##### RECORDS SUPPLIED

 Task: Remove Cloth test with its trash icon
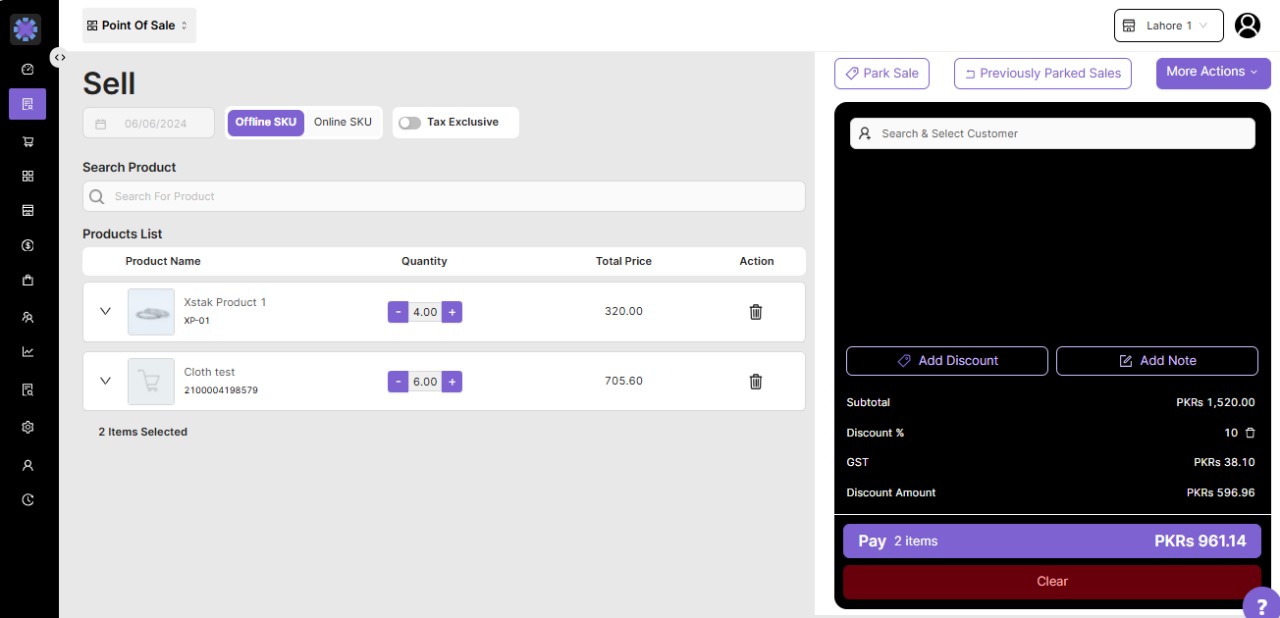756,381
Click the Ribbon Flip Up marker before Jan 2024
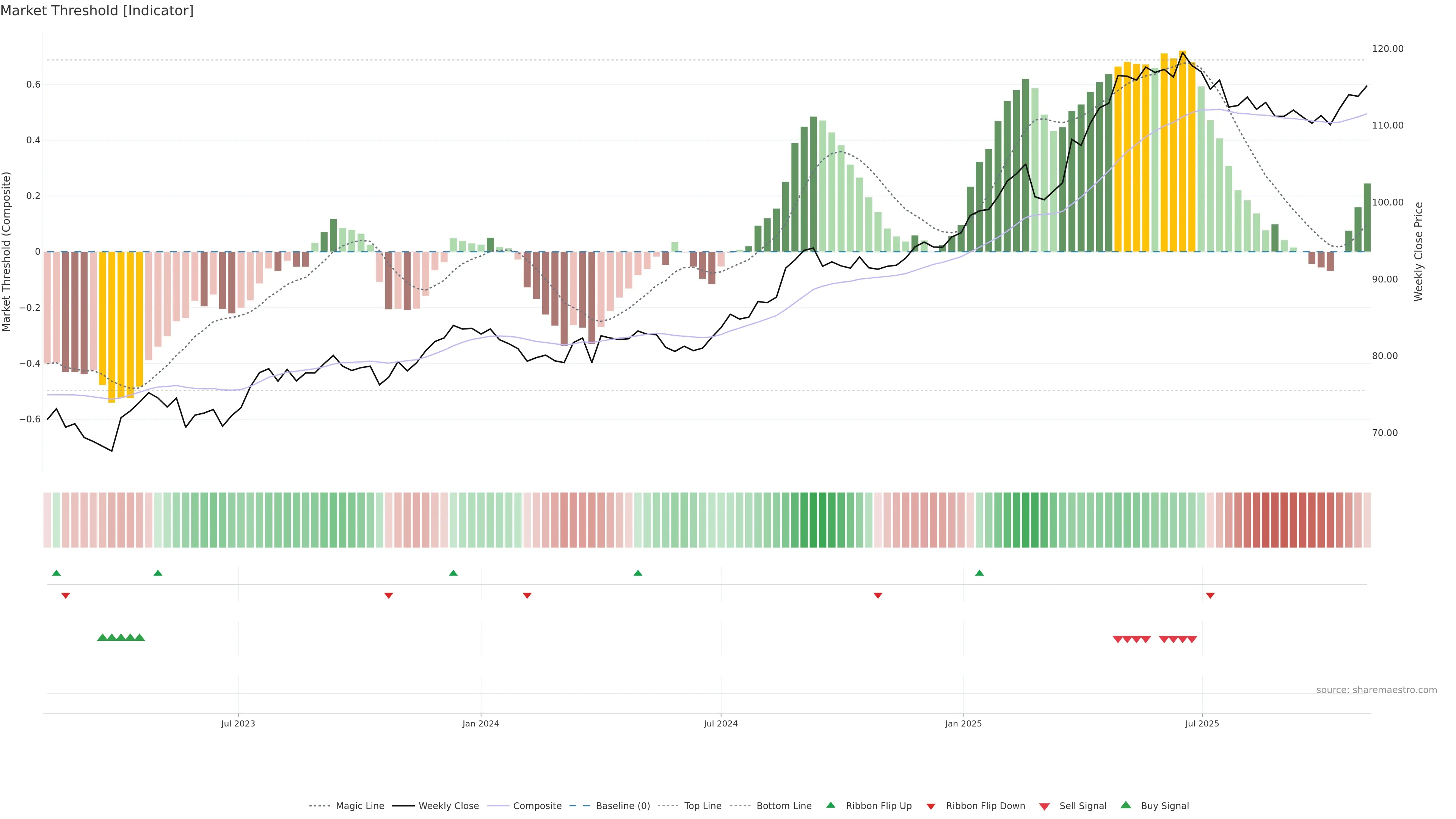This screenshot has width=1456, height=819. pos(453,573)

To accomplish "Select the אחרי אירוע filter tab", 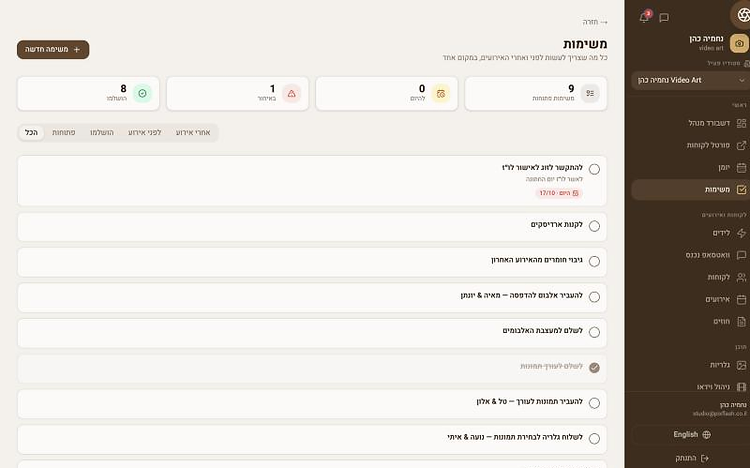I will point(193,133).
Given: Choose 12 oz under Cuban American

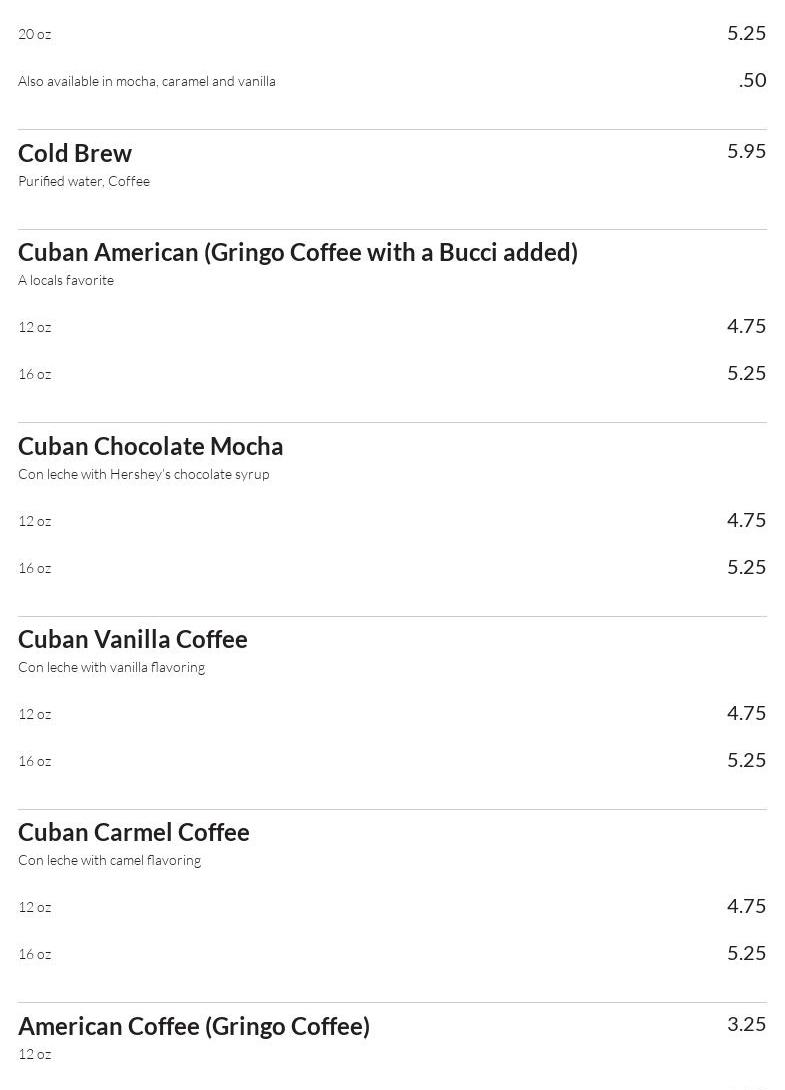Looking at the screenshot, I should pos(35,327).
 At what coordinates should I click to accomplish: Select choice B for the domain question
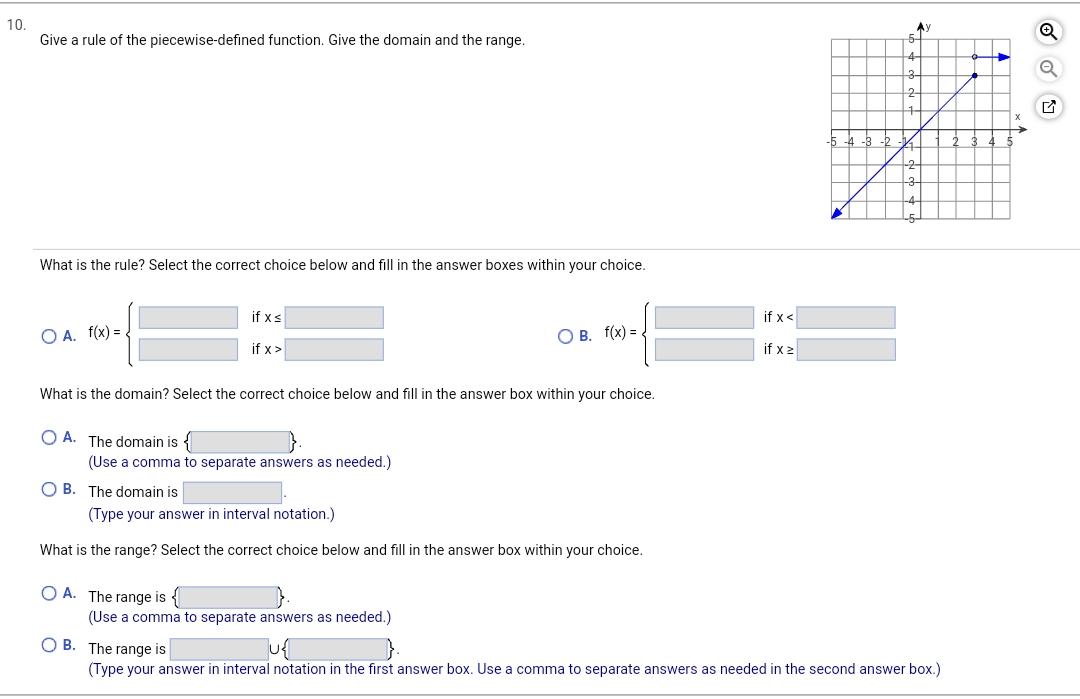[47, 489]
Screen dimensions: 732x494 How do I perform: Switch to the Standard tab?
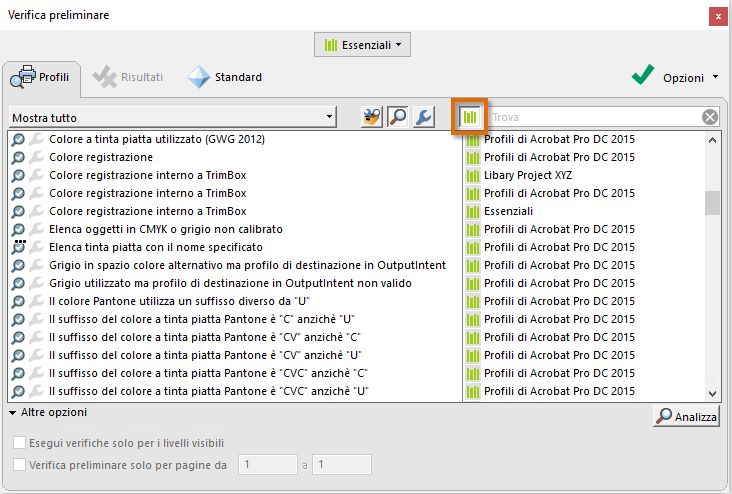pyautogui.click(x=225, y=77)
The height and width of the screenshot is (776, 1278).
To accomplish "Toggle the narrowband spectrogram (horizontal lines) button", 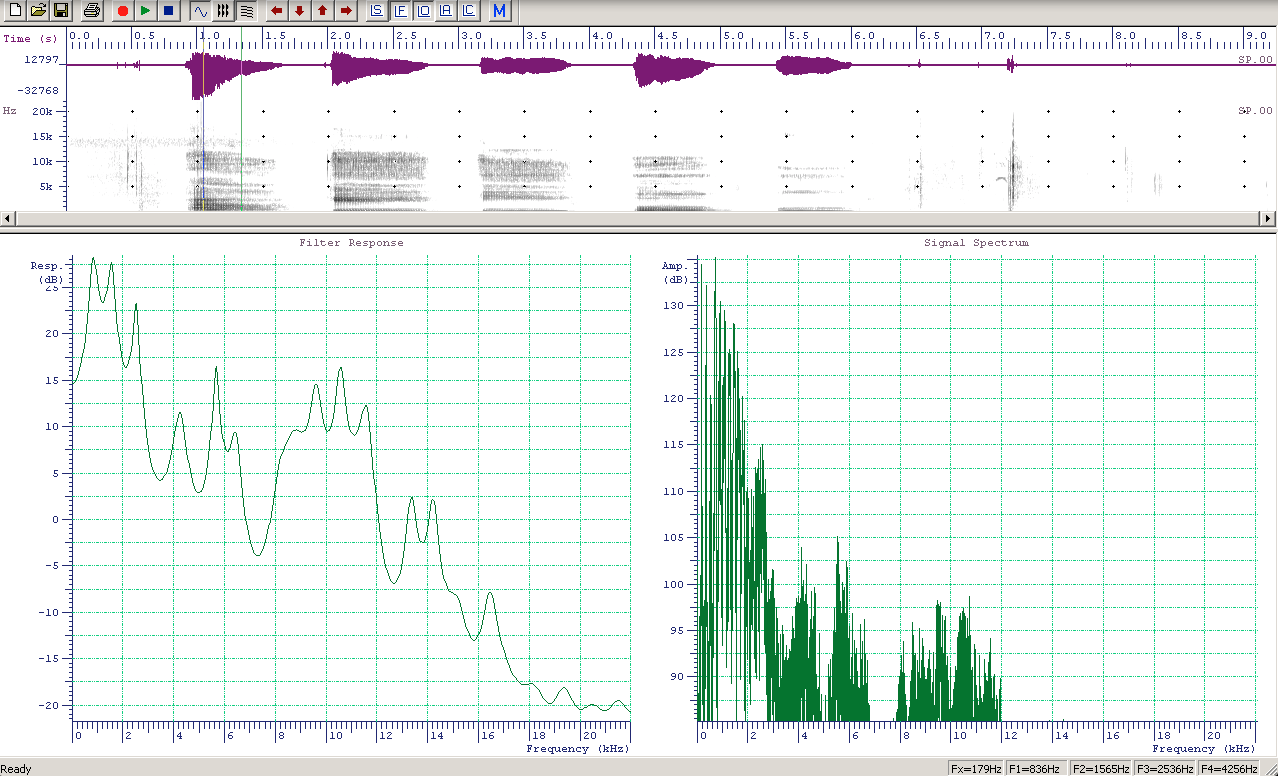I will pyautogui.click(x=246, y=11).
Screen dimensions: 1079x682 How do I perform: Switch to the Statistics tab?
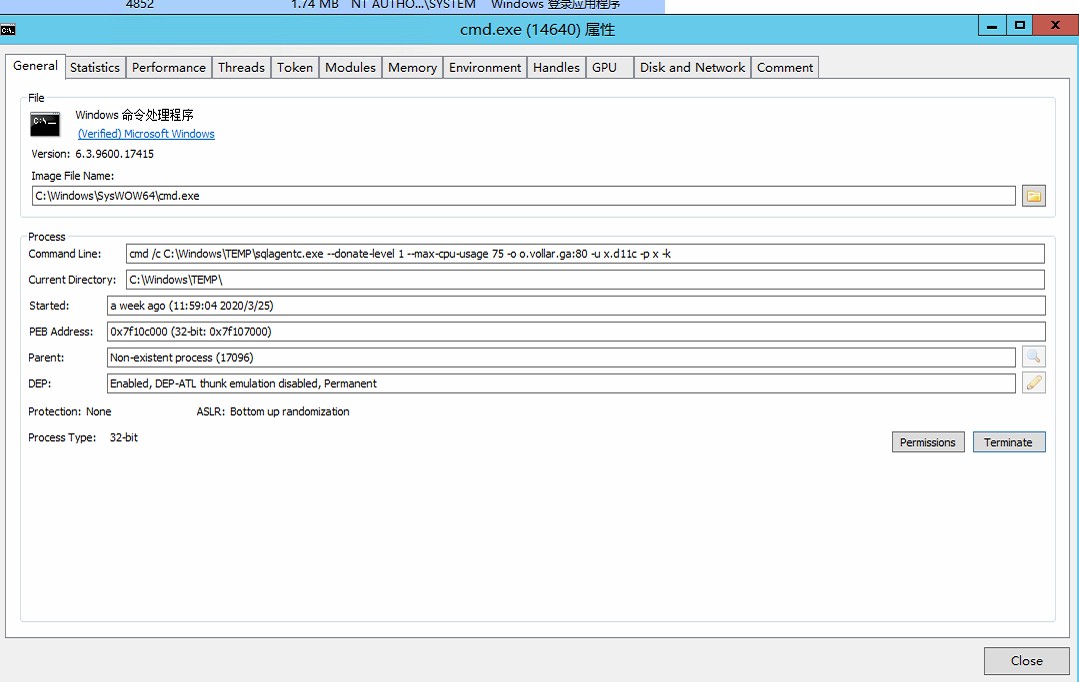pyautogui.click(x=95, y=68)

##########

EXERCISE REQUIREMENTS: Rescale the items between the line holding "Screen dimensions: 1079x682" and the end of the items, inclusive, writing those lines out again with their requests and multiplying every coordinate in the answers by 2.05, rounded to whole numbers with halves rounded up. Leave the pictures out of your answer.

TASK ANSWER:
Screen dimensions: 1079x682 How do I perform: Switch to the Statistics tab?
pyautogui.click(x=195, y=139)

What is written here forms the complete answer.